Bus tragedy probe team meets as two victims buried
Three others injured in the crash were also readmitted to hospital.
British, German and Belgian experts met in Dublin to begin examining the cause of the fatal accident involving two double-decker buses. Arnold O'Byrne, a Dublin Bus board member, is chairing the inquiry.
Five people were killed when a bus ploughed into them at a bus stop at Wellington Quay in the city centre last Saturday.
The investigation team has already interviewed the two bus drivers involved in the accident and is expected to issue its preliminary findings within six weeks.

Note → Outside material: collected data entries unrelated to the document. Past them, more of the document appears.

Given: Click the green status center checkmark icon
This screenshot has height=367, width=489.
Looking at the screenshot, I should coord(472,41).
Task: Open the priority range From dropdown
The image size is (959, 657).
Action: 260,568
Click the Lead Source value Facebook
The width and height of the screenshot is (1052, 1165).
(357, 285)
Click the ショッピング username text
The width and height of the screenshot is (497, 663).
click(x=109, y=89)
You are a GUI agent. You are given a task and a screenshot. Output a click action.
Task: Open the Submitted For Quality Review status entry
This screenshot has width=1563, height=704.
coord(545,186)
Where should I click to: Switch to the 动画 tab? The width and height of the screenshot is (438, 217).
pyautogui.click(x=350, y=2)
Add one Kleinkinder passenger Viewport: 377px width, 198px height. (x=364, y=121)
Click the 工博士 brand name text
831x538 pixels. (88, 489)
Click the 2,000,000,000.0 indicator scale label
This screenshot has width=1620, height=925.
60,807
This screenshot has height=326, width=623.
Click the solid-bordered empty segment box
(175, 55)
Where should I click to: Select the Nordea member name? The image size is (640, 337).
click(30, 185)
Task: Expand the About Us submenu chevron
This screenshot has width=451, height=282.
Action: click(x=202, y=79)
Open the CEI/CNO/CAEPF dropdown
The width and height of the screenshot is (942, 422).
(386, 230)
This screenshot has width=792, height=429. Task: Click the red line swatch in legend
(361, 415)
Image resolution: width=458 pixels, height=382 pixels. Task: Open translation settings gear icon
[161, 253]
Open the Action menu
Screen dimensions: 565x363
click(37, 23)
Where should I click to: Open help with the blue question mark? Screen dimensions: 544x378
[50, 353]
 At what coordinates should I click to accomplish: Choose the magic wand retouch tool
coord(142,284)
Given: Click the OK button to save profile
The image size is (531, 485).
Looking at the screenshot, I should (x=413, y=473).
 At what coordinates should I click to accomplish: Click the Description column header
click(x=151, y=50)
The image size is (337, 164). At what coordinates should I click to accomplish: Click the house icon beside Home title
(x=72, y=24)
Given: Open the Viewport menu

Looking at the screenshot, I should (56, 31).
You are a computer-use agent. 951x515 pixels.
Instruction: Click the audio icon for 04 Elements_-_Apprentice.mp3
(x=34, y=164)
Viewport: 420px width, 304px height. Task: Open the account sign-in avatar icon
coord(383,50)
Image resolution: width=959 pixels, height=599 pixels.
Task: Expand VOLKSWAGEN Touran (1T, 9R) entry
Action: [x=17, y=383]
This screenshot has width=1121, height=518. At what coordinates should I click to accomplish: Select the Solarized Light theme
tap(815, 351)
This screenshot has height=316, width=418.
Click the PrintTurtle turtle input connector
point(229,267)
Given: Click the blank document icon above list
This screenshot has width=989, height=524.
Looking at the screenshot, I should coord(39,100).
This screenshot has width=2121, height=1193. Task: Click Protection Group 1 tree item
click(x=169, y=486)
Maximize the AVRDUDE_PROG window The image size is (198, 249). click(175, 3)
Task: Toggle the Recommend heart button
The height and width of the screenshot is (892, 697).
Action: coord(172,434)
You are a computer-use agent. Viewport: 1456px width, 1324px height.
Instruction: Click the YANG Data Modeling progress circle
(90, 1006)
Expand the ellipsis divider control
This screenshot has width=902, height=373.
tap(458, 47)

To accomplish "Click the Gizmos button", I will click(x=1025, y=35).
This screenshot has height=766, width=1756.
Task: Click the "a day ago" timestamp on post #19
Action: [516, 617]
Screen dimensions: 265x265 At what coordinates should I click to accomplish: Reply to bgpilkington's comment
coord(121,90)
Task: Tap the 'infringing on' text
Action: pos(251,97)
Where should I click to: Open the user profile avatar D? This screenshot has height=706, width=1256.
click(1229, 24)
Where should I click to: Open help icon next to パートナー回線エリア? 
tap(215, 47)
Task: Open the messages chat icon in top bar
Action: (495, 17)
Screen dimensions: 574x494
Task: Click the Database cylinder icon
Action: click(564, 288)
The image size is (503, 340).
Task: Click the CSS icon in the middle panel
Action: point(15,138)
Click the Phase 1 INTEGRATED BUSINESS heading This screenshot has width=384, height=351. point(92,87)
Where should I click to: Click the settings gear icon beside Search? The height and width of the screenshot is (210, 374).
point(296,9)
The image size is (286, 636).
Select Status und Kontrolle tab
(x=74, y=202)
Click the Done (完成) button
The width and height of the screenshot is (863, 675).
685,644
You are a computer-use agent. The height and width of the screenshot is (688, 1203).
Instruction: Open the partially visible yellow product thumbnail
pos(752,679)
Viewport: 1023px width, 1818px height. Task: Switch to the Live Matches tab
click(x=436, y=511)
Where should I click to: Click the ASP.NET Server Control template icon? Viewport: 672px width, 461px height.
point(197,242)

The first phase of the inquiry, which is running separately to a garda investigation, will be conducted in private but CIÉ, the parent company of Dublin Bus, has not ruled out a public inquiry.
The investigating committee consists of eight other members including three Dublin Bus officials and four international experts.
Dr Alan Westwell, managing director of Dublin Bus, the company's chief engineer Shane Doyle, operations manager Mick Matthews and risk manager Joe Hogan complete the home-grown members.
The international experts include Dr Richard Lambourn, lead investigator with Britain's Transport Research Laboratory; Simon Brown, former group engineer with London Buses Ltd; Wolfgang Arnold, engineering and infrastructure director with the Stuttgart Transport Authority in Germany; and Hugo van Wesemael, former director general of Lijn Transport, Flanders, Belgium.
Hundreds attended a requiem Mass at Our Lady Immaculate Church for Margaret Traynor, aged 59, from Tulip Court, Darndale in Dublin, who was buried in Leixlip yesterday.
Mourners also flocked to Ballymun where Teresa Keatley, a 43-year-old mother-of-three from Sillogue Avenue, was buried following a funeral Mass at Our Lady of Victories Church, Ballymun Road.
Kathleen Gelton, aged 69 and a mother of four, will be the last victim to be buried when she is laid to rest tomorrow.
Earlier yesterday, three of those injured in the crash were re-admitted to St James's Hospital. A hospital spokesperson said the victims, all female, were in a stable condition and were not critical.